Гидеону пригрозили чем-то таким, что страшнее смерти, подумал я. И эта угроза наверняка касалась оставшихся в живых – угроза, которая останется в силе навсегда.
– У мистера Гидеона есть дочери, – сказал я. Генерал кивнул:
– Три. И пятеро внуков. Его жена умерла много лет назад – вы, вероятно, знаете. Я вас правильно понял?
– Что дочери и внуки оказались заложниками? Да. Как вы считаете, им это могло быть известно?
– Точно знаю, что не было, – ответил генерал. – Сегодня я говорил с его старшей дочерью. Приятная, неглупая женщина лет пятидесяти. Гидеон застрелился вчера вечером, они полагают, что около пяти, но обнаружили его только через несколько часов, потому что он сделал это в парке. Сегодня я побывал у них. Его дочь Сара говорит, что в последнее время он был крайне подавлен, и чем дальше, тем сильнее, но причину она не знает. Он не хотел об этом говорить. Сара, конечно, была в слезах, и еще она, конечно, считает себя виноватой, что этого не предотвратила. Но она никак не могла это предотвратить: остановить человека, который решил покончить с собой, почти невозможно, никого нельзя заставить продолжать жить. Разве что посадить его в тюрьму, разумеется. Так или иначе, если она и была заложницей, то об этом не знала. И считает себя виновной не из-за этого.
Я предложил ему один из своих сандвичей, к которым еще не прикасался.
Он рассеянно взял его и начал жевать, а я принялся за другой. "Что делать с Филмером?" – было явственно написано на его угрюмо нахмуренном лбу. Я слышал, что неудачную попытку добиться его осуждения он воспринял как свой личный промах.
– После того как вы с Джоном Миллингтоном вышли на Уилфрема, я отправился к самому Эзре Гидеону, – сказал он. – Я показал Эзре вашу фотографию Уилфрема. Мне показалось, что он тут же упадет в обморок, так он побелел, но он все равно ничего не сказал. А теперь, черт побери, мы в один день лишились обеих ниточек.
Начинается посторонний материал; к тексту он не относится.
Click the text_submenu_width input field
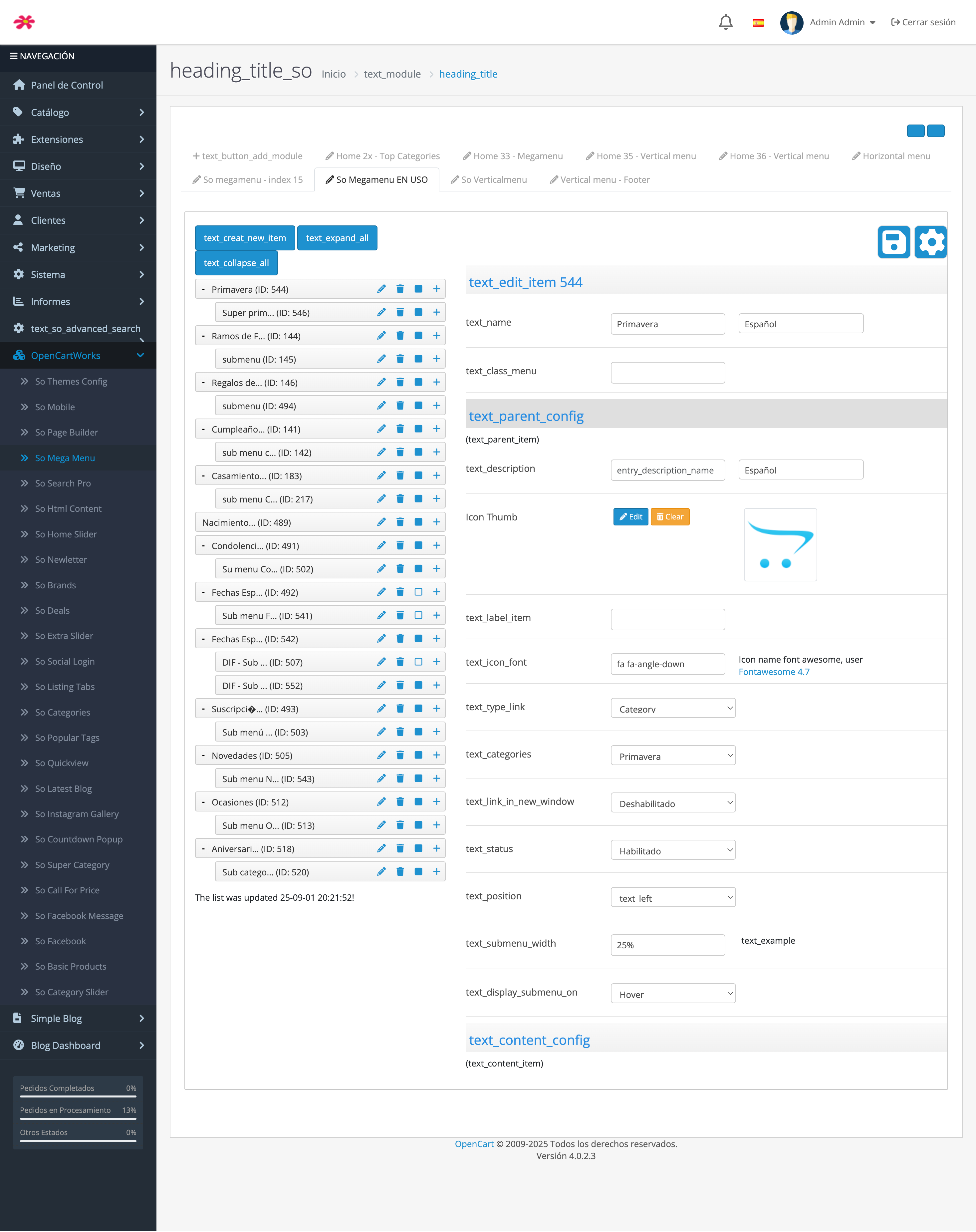This screenshot has width=976, height=1232. (x=667, y=945)
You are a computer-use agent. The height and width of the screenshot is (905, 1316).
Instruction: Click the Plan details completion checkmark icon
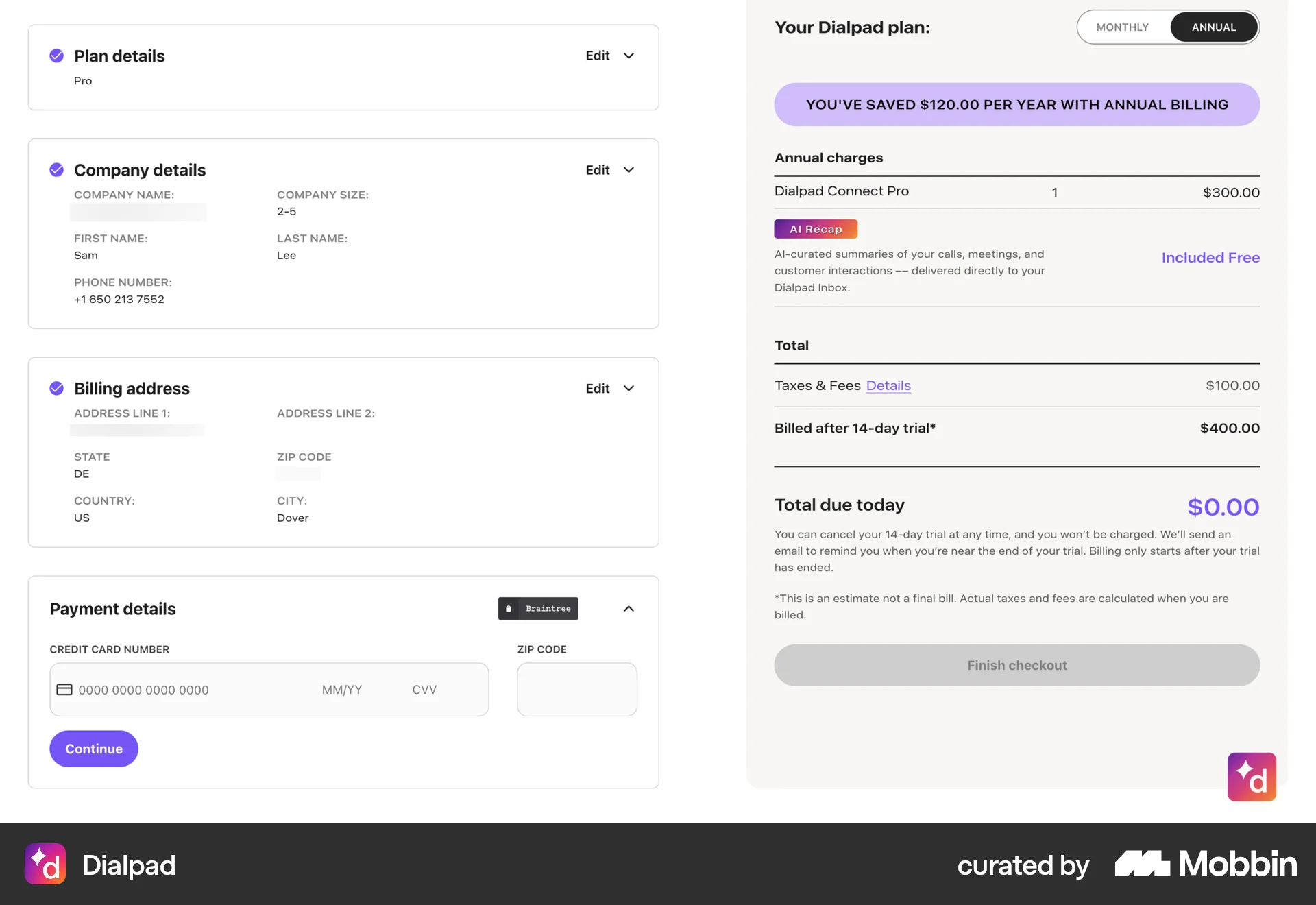coord(57,56)
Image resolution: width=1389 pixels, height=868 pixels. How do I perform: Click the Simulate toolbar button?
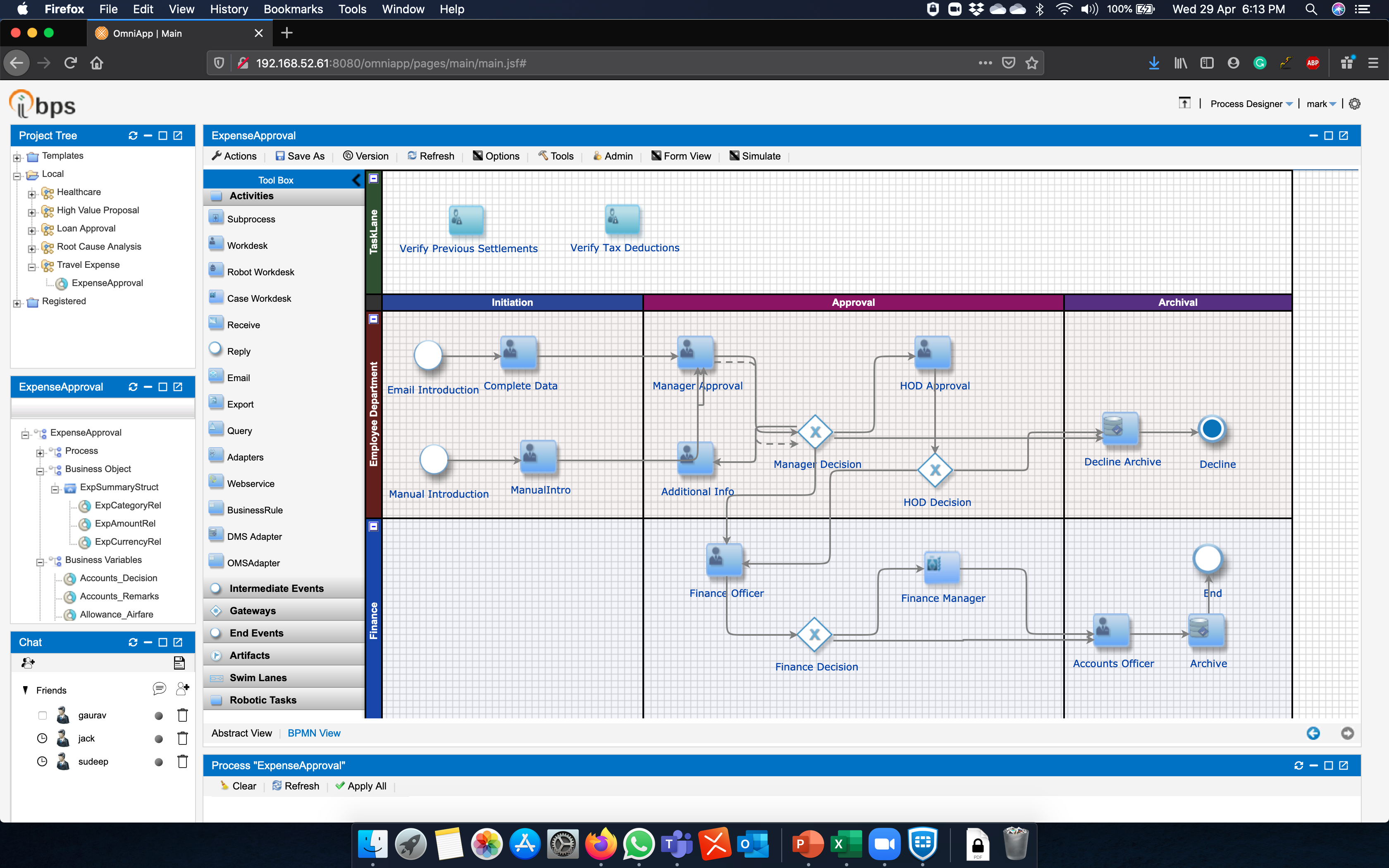pos(755,156)
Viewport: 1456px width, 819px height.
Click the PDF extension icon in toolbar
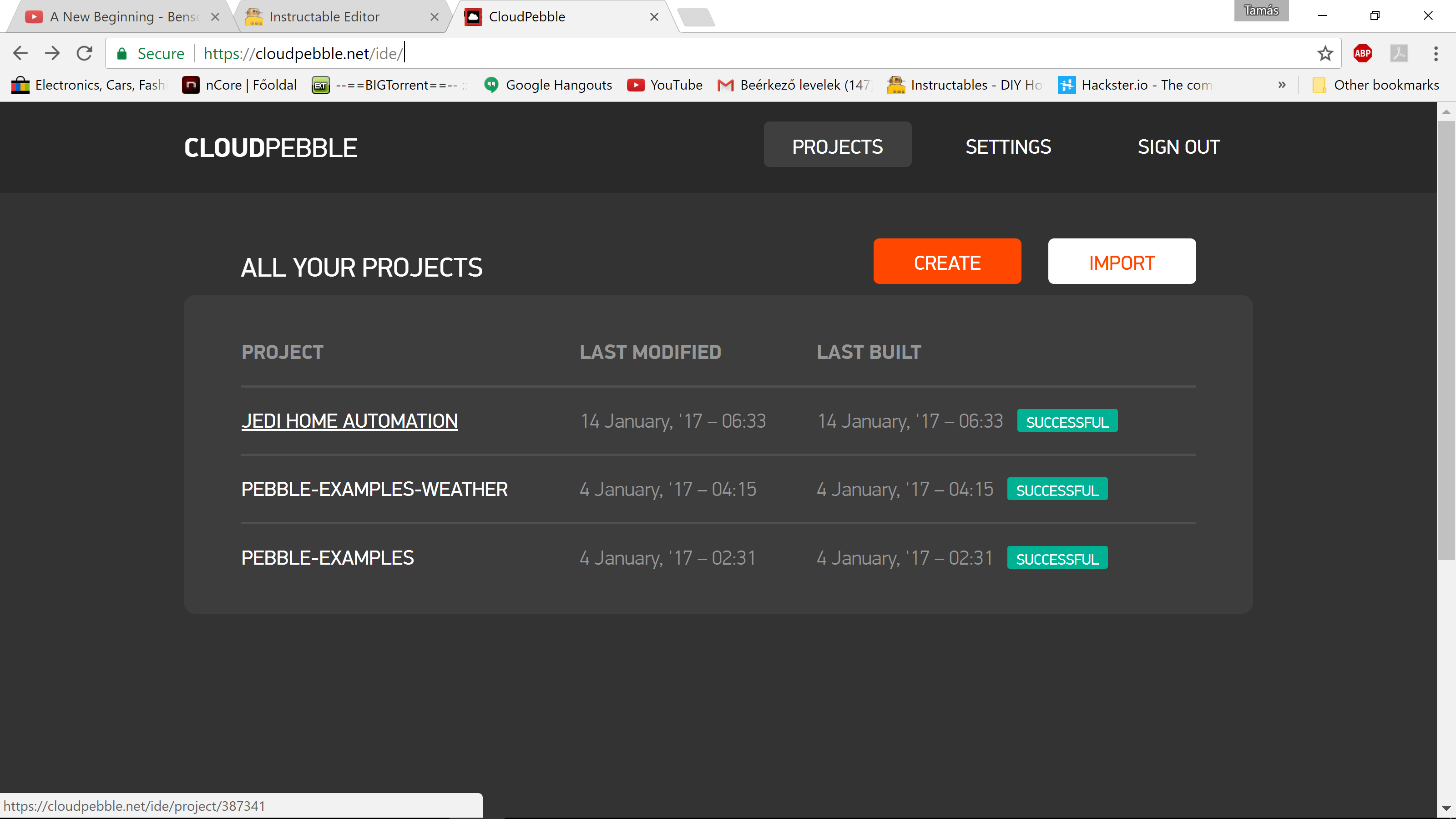[1399, 53]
Мы не знаем, на кого наедет Филмер в следующий раз, не знаем, приступил он уже к действиям или нет, и нам предстоит головоломная задача – засечь того, кого он будет подсылать теперь.
– Не думаю, чтобы он его уже нашел, – сказал я. – Во всяком случае, не такого подходящего. Их не так уж много, верно?
– В полиции говорят, что теперь этим стали заниматься люди помоложе.
Для человека, добившегося таких внушительных успехов во всех прочих отношениях, он выглядел непривычно растерянным. Победы быстро забываются, поражения оставляют горечь надолго. Я прихлебывал вино и ждал, когда этот озабоченный человек снова превратится в боевого командира и развернет передо мной свой план кампании. Однако он, к моему удивлению, сказал:
– Я не думал, что вы так долго продержитесь на этой работе.
– Почему?
– Вы прекрасно знаете почему. Не такой уж вы тупица. Клемент рассказал мне, что куча денег, которую оставил вам отец, за двадцать лет только и делала, что росла – как гриб. И все еще растет. Как целая грибная поляна.